When King Priam’s pregnant daughter was fleeing the sack of Troy, Stan was there. When Jesus of Nazareth was beaten and crucified, Stan was there–one cross over. Stan has been a Hittite warrior, a Roman legionnaire, a mercenary for the caravans of the Silk Road and a Great War German grunt.
Call Me Stan is the story of a man endlessly struggling to adjust as the world keeps changing around him. He’s been a toymaker in a time of plague, a reluctant rebel in the Peasants’ Revolt of 1381, and an information peddler in the cabarets of post-war Berlin. Stan doesn’t die, and he doesn’t know why. And now he’s being investigated for a horrific crime. As Stan tells his story, from his origins as an Anatolian sheep farmer to his custody in a Toronto police interview room, he brings a wry, anachronistic perspective to three thousand years of Eurasian history.

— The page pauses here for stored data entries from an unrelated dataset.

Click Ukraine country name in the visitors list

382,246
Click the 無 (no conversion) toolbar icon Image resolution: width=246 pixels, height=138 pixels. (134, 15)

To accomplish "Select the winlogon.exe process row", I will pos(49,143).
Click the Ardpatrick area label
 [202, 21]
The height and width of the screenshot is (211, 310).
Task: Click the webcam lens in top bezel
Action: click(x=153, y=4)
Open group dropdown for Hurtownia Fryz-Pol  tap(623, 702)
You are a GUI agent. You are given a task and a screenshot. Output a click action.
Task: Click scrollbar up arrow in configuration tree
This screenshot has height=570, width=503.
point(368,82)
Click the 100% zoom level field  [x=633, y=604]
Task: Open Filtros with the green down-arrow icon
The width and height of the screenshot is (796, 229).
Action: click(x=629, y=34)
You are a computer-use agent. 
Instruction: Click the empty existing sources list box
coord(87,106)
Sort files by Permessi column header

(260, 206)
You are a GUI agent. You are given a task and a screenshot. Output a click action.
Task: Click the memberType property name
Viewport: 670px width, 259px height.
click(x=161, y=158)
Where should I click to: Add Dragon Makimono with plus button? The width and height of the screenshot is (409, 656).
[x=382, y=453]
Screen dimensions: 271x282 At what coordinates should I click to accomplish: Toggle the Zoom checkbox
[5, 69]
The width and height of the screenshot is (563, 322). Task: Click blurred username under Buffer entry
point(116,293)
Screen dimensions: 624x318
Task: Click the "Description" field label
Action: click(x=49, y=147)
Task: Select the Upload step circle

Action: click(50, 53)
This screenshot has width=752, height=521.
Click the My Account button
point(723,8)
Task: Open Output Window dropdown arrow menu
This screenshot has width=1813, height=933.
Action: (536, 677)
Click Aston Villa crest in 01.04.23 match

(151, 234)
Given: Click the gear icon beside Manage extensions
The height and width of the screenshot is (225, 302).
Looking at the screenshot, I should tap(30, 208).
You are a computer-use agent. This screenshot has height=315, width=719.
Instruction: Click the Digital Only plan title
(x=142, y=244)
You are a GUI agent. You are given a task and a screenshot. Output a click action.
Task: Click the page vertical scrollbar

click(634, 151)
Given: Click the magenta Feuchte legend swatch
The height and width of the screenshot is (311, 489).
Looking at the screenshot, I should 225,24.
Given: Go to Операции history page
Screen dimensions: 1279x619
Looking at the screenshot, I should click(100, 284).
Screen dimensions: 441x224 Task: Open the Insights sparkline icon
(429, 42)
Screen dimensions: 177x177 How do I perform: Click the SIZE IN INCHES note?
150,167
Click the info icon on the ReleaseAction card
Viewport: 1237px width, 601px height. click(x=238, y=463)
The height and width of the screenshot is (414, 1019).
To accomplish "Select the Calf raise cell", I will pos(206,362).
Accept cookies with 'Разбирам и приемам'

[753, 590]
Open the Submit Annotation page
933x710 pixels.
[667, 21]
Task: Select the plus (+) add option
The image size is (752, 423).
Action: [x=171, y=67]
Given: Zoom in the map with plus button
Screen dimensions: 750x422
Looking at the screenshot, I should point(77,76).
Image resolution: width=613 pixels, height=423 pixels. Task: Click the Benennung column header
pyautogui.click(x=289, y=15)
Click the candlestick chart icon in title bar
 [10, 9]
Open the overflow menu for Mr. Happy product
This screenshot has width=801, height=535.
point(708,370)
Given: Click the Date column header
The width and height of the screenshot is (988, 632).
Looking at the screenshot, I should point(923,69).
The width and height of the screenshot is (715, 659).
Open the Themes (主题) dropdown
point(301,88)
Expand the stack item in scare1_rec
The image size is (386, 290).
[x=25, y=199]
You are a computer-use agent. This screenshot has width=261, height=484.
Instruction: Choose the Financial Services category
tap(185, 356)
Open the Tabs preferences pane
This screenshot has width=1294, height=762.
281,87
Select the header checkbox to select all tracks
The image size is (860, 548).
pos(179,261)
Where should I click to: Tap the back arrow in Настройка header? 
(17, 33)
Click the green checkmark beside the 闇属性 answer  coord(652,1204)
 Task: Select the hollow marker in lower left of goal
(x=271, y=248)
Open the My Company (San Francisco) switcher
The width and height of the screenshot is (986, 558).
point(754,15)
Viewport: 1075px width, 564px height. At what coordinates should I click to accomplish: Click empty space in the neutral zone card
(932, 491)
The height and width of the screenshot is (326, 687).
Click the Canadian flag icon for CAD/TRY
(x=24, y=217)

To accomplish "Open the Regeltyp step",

K.R. Wilson was born in Calgary and lives in Toronto. An Idea About My Dead Uncle, the winner of the 2018 Guernica Prize for Literary Fiction, grew out of the journey he and his wife made to China to adopt their daughter and the research into Chinese history and culture that it inspired. Call Me Stan is his latest novel.
One of the sections focuses on an opera composer in the 19th century. Aren’t you concerned that writing about opera will turn people off?
That section is fundamentally about the characters, not the kinds of dry details that make people cringe when they hear the word ‘opera’. You don’t need to know or care about opera in the slightest to engage with the characters.
That composer—Richard Wagner—was notoriously anti-Semitic, and his music was appropriated by the Nazi regime in Germany. Aren’t you concerned that a sympathetic treatment of him might offend some readers?
I don’t let Wagner get away with anything. His vile anti-Semitism is front and centre. But he wasn’t just a one-dimensional racist stereotype. Alongside his anti-Semitism, he had a lifelong fascination with the Buddha, to the point that he wanted to write an opera about him, though he never did. That jarring disconnect—how an unapologetic anti-Semite could also be drawn to the teachings of the Buddha—has always intrigued me.
Is that why you also have a section where Stan joins a central Asian Buddhist community?
That’s part of it. It was structural to the story for Wagner to get some of his understanding of Buddhism from Stan, which meant Stan had to have a grounding in Buddhism. Some scholars have also identified parallels between some Buddhist teachings and the teachings of Jesus, so that gave me the opportunity to make Stan the conduit of those teachings to his friend Yeshu. Plus I was surprised when I learned many years ago that there were once thriving Buddhist communities as far west as what is now Afghanistan. That gave me another opportunity to dig into something that I found intriguing.
What is a good writing day look like to you?
Not all productive days as a writer involve actual writing. A lot of what I write is historical fiction, where the research can be time-consuming. A research day might involve reading a resource, flagging potentially useful extracts, and assembling them into a document in the order in which they fit my narrative (if I’m even far enough along in the process to know how they fit yet). At a later, sort of intermediate stage, I’ll be deciding which extracts to use (probably actually only a handful) and which to leave out (almost always the majority). My guiding principle there is whether it serves the narrative or not. I try to avoid the temptation to include every shiny thing I unearthed during my research. That can lead to clutter that pulls your reader out of the story.
On a writing day I’ll settle in at my desk with a coffee and pick up wherever I left off the previous day. Sometimes that means carrying on with a narrative that I’ve roughed out in my mind. Sometimes I won’t have as clear a direction, but when I start writing the characters will tell me where they need to go next. Sometimes I’ll get hung up on a detail of history or geography or technology and step out of the actual writing for a while to do a specific bit of research, such as whether 19th century Europe had upright pianos (yes) or modern doorknobs (no). I don’t usually set a fixed goal for myself. I’ve had stretches where I’ve managed to average around 1000 words a day, but I don’t do that consistently. Even when I set a loose target I can be satisfied if I fall short of it but end up with a tight, satisfying scene. Especially if I ended up spending a lot of time that day researching pianos and doorknobs.
What types of books did you read as a younger person?
As a kid, The Hardy Boys. As an adolescent, mostly science fiction and spy thrillers.
What advice would you give a first time author trying to get their book published?
Persist. Do your best not to get discouraged. Work on your craft. Like any other skill, the more you write the better you get at it. Solicit feedback on your writing from people you trust to be honest with you, and try not to get pissed off at their constructive criticism (I wish I could give that advice to my younger self). Make use of social media to build a supportive online community with other writers. Your support and advice to one another will be invaluable.